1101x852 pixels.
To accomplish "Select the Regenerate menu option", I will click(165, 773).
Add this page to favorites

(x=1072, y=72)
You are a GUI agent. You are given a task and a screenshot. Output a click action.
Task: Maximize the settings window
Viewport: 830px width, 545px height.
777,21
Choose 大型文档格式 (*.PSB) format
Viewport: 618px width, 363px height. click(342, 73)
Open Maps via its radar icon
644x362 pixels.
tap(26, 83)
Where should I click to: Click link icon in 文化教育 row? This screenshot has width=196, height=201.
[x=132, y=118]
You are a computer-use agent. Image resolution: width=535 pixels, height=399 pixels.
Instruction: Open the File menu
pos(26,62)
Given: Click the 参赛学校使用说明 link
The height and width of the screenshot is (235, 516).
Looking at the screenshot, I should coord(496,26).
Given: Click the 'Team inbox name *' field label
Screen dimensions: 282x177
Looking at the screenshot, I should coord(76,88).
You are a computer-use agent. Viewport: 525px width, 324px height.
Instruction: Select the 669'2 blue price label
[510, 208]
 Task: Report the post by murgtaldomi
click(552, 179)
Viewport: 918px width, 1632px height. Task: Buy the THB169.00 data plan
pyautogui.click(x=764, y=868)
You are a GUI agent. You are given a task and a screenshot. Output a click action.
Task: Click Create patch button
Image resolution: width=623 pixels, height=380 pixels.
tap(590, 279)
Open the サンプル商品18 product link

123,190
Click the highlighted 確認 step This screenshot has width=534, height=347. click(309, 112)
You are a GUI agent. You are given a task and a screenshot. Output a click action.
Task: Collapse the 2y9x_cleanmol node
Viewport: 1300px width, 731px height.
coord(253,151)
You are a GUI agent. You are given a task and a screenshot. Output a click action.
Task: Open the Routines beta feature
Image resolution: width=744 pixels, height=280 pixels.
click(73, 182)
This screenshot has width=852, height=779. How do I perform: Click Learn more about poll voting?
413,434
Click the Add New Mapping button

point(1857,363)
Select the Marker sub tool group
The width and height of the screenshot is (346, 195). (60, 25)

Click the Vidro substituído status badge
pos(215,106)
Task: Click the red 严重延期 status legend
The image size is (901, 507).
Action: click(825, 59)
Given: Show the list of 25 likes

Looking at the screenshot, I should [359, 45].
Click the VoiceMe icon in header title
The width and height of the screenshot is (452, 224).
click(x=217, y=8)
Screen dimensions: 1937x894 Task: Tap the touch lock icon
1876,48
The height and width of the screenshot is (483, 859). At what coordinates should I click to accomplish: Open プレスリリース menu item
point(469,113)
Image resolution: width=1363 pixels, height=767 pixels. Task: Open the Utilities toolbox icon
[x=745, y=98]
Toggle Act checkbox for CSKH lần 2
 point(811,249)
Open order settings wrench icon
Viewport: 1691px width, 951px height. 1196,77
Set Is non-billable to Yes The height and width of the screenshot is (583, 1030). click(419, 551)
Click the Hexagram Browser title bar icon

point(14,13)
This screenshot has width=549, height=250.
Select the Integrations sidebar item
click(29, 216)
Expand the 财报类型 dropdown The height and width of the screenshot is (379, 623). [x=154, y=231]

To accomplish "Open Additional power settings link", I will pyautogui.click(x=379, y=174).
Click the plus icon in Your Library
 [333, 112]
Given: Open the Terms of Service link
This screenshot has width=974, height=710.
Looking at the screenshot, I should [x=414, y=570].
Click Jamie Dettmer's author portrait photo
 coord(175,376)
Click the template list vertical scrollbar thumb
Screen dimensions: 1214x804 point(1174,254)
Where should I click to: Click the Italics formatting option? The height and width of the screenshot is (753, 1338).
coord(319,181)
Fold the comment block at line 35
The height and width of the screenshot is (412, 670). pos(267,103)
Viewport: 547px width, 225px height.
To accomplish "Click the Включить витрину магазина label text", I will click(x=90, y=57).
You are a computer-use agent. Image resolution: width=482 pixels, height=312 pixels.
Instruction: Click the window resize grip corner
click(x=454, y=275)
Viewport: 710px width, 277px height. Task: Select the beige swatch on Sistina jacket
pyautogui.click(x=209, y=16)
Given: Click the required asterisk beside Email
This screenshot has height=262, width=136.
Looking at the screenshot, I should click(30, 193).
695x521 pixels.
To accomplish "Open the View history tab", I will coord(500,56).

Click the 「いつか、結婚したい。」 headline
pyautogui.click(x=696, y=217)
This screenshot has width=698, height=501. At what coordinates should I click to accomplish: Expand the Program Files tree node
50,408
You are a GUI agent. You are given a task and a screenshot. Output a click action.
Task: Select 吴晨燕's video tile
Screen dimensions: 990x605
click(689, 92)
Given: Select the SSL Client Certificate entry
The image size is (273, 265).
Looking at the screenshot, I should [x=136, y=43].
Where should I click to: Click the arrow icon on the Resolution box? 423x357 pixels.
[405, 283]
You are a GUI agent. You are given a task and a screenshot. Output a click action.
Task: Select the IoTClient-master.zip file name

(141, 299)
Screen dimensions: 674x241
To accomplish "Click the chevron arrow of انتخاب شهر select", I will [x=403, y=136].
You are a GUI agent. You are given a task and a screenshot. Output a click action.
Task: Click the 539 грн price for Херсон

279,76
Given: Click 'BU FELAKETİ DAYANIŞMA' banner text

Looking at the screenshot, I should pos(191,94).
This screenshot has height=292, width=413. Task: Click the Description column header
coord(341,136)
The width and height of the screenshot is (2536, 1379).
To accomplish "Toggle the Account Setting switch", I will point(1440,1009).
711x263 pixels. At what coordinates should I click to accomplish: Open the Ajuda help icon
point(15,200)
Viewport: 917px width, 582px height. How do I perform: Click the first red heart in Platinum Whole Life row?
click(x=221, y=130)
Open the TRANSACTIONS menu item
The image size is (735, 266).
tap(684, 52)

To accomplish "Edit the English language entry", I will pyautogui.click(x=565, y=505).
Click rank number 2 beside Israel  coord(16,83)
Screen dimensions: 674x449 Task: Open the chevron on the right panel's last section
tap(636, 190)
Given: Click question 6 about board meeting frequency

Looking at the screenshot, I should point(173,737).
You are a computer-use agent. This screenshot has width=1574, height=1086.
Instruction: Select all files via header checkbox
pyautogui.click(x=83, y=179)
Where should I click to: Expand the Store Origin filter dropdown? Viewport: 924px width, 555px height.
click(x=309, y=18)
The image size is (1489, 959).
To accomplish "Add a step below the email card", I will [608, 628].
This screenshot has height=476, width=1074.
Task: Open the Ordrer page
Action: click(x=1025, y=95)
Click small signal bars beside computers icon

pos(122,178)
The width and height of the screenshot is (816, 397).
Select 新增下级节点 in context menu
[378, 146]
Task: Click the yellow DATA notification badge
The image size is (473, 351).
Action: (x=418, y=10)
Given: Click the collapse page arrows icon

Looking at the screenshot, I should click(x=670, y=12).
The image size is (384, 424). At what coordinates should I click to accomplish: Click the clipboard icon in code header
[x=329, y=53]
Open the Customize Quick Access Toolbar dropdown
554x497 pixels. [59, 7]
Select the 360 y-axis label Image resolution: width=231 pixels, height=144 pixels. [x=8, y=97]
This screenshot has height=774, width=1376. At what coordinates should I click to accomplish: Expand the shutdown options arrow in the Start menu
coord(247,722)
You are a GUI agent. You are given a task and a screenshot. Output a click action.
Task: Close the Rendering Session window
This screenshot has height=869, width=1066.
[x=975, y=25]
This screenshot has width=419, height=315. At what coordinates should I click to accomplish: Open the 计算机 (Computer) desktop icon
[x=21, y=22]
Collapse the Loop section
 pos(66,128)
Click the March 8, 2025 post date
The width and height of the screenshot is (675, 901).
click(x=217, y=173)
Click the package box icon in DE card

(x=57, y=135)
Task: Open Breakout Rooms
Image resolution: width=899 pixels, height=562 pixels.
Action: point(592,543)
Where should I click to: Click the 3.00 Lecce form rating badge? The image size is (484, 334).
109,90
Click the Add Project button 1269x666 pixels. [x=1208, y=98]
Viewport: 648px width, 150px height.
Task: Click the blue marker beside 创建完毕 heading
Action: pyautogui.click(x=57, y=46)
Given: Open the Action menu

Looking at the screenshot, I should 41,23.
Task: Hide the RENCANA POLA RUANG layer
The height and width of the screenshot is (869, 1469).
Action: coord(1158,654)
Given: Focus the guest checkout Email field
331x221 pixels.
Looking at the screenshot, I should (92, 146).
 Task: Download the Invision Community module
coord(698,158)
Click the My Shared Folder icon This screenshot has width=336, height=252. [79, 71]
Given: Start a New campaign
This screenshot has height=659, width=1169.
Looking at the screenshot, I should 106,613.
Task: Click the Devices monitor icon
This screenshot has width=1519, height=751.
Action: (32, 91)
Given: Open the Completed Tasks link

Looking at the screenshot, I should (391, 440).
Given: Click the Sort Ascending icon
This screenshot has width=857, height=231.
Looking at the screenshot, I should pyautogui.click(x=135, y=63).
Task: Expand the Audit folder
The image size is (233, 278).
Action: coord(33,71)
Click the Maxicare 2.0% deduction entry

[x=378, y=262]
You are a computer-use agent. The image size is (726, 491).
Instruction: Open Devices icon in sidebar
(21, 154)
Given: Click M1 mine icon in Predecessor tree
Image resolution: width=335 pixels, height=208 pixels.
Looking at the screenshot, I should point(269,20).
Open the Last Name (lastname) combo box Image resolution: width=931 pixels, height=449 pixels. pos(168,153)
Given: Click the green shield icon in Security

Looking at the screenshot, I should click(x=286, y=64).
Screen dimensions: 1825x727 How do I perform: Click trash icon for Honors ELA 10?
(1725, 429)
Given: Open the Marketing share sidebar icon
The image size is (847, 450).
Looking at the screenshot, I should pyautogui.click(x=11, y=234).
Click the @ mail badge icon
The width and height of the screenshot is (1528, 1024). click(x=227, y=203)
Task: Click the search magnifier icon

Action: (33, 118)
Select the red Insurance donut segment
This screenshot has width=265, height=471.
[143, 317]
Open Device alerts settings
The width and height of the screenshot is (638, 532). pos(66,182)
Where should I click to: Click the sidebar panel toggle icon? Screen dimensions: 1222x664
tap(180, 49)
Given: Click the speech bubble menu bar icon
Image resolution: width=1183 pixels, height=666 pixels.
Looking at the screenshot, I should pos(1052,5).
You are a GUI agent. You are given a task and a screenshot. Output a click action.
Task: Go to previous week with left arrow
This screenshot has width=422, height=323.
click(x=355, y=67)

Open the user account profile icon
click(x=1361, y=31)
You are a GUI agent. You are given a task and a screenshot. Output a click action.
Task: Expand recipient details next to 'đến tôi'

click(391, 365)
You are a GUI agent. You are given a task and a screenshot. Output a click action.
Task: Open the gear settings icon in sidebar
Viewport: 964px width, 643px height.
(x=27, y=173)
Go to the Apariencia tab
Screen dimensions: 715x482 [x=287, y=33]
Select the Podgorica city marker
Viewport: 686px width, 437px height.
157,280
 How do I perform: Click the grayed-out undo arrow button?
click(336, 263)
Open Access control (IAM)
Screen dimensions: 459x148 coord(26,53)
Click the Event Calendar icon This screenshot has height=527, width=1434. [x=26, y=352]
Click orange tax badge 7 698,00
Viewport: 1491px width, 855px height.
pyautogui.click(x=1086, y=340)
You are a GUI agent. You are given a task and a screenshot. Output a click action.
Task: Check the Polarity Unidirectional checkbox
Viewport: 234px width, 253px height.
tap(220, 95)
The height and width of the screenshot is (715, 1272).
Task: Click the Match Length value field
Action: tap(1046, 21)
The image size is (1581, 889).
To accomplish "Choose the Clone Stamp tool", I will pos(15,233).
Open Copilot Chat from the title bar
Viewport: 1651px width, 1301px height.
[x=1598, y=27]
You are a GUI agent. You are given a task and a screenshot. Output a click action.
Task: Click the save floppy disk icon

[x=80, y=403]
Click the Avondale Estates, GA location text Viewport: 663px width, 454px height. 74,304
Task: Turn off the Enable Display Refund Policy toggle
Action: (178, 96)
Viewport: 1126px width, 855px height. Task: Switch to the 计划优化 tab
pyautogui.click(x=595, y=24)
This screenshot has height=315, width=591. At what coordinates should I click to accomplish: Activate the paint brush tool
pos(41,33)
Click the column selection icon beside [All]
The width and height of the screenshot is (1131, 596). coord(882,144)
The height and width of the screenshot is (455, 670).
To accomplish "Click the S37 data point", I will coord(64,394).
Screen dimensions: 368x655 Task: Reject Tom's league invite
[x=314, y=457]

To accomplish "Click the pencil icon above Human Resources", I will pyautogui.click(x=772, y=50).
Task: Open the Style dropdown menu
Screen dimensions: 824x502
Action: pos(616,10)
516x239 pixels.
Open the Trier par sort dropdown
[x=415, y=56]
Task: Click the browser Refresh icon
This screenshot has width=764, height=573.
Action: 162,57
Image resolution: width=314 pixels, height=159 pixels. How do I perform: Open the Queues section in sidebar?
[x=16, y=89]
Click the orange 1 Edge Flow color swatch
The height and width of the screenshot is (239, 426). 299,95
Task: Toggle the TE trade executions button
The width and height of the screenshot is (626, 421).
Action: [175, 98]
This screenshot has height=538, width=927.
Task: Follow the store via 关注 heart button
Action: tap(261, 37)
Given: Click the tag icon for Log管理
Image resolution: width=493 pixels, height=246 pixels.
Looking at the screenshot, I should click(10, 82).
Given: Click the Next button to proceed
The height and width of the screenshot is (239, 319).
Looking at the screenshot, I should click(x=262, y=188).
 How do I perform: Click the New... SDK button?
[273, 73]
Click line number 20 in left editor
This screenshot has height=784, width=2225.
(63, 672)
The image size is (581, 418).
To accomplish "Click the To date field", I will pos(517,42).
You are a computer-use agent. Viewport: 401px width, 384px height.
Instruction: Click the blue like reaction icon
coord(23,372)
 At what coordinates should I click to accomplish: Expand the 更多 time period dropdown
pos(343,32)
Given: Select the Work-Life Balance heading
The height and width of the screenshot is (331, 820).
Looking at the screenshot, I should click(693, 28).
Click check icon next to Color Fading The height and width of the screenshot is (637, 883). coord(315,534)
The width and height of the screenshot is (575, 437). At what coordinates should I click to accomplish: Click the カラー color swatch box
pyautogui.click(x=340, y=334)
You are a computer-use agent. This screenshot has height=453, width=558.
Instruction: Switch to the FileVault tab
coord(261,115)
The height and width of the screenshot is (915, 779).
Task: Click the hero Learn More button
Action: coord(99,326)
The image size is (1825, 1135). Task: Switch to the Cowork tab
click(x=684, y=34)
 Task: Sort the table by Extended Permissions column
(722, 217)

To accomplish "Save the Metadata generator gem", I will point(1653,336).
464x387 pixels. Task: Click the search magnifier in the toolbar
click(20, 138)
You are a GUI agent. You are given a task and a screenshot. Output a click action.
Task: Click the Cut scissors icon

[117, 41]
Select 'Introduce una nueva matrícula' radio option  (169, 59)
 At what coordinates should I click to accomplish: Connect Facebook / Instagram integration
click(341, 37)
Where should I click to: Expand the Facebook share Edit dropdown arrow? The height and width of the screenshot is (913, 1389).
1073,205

□ □ □ □ □ □ □

# DIRECTION
Copy the lines word for word, beginning at the line that contains "Screen dimensions: 1825x727" and stopping after the line that contains "click(336, 263)".

# RESULT
Screen dimensions: 1825x727 How do I perform: Click trash icon for Honors ELA 10?
(1725, 429)
Given: Open the Marketing share sidebar icon
The image size is (847, 450).
Looking at the screenshot, I should pyautogui.click(x=11, y=234).
Click the @ mail badge icon
The width and height of the screenshot is (1528, 1024). click(x=227, y=203)
Task: Click the search magnifier icon

Action: (33, 118)
Select the red Insurance donut segment
This screenshot has width=265, height=471.
[143, 317]
Open Device alerts settings
The width and height of the screenshot is (638, 532). pos(66,182)
Where should I click to: Click the sidebar panel toggle icon? Screen dimensions: 1222x664
tap(180, 49)
Given: Click the speech bubble menu bar icon
Image resolution: width=1183 pixels, height=666 pixels.
Looking at the screenshot, I should pos(1052,5).
You are a GUI agent. You are given a task and a screenshot. Output a click action.
Task: Go to previous week with left arrow
This screenshot has width=422, height=323.
click(x=355, y=67)

Open the user account profile icon
click(x=1361, y=31)
You are a GUI agent. You are given a task and a screenshot. Output a click action.
Task: Expand recipient details next to 'đến tôi'

click(391, 365)
You are a GUI agent. You are given a task and a screenshot. Output a click action.
Task: Open the gear settings icon in sidebar
Viewport: 964px width, 643px height.
(x=27, y=173)
Go to the Apariencia tab
Screen dimensions: 715x482 [x=287, y=33]
Select the Podgorica city marker
Viewport: 686px width, 437px height.
157,280
 How do I perform: Click the grayed-out undo arrow button?
click(336, 263)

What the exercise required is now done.